* **What to produce**
Copy out word for word the stretch of the material from the line containing "What do you see at coordinates (80, 438)" through the line containing "coordinates (788, 522).", with both of those lines included.

* **Supplied records**
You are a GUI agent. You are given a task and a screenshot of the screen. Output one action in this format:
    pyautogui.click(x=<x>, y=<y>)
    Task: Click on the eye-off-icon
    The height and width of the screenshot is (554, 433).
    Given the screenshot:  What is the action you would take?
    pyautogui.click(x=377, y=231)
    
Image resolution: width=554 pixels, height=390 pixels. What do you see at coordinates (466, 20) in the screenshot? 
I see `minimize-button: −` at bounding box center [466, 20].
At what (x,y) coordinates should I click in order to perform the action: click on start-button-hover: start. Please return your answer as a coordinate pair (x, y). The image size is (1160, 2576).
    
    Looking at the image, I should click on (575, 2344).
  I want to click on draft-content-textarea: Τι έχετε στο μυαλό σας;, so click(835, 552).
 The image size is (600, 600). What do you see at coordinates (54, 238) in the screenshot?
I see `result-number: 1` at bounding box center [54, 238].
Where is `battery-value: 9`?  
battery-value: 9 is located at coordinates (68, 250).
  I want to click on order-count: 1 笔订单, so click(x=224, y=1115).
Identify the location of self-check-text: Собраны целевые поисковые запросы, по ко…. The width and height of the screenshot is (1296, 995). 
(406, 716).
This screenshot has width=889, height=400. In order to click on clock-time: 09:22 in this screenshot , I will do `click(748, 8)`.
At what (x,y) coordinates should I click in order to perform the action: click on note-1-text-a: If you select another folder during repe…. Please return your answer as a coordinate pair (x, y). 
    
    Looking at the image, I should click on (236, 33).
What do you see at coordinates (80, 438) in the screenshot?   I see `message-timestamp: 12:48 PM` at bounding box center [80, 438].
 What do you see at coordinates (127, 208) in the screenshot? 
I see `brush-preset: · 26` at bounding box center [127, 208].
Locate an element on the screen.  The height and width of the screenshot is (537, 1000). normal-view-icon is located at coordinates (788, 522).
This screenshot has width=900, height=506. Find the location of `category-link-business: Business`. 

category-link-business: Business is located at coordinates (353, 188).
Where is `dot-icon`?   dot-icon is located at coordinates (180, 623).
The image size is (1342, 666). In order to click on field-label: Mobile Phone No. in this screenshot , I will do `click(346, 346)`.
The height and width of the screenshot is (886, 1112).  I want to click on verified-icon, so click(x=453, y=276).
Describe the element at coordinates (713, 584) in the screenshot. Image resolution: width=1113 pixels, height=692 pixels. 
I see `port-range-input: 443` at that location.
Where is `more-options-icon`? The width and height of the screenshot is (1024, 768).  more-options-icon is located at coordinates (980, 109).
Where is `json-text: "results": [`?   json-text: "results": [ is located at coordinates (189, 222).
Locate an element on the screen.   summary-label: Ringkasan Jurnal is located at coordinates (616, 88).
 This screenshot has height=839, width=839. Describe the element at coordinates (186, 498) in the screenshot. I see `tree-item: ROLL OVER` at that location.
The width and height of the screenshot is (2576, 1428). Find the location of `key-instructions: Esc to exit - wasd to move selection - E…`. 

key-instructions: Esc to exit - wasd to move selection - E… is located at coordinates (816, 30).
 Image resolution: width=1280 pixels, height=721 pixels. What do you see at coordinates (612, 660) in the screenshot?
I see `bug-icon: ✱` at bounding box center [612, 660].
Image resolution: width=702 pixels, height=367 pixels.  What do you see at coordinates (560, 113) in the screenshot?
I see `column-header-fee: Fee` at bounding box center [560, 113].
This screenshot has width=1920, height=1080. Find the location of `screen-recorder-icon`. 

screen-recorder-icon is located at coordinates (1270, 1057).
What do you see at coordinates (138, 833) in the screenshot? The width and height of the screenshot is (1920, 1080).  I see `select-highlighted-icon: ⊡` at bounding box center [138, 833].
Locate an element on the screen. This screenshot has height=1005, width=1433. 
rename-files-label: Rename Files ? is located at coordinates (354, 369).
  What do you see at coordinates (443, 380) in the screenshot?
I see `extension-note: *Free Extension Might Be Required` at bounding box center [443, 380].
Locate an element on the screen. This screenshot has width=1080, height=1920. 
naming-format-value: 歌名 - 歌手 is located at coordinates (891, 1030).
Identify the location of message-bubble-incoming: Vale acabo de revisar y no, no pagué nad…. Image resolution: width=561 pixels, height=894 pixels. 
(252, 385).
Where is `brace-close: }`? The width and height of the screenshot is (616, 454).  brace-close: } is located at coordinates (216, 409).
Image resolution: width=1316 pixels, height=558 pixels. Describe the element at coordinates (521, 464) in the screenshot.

* **Your solution**
What do you see at coordinates (80, 438) in the screenshot?   I see `message-timestamp: 12:48 PM` at bounding box center [80, 438].
 What do you see at coordinates (127, 208) in the screenshot? 
I see `brush-preset: · 26` at bounding box center [127, 208].
Locate an element on the screen.  The height and width of the screenshot is (537, 1000). normal-view-icon is located at coordinates (788, 522).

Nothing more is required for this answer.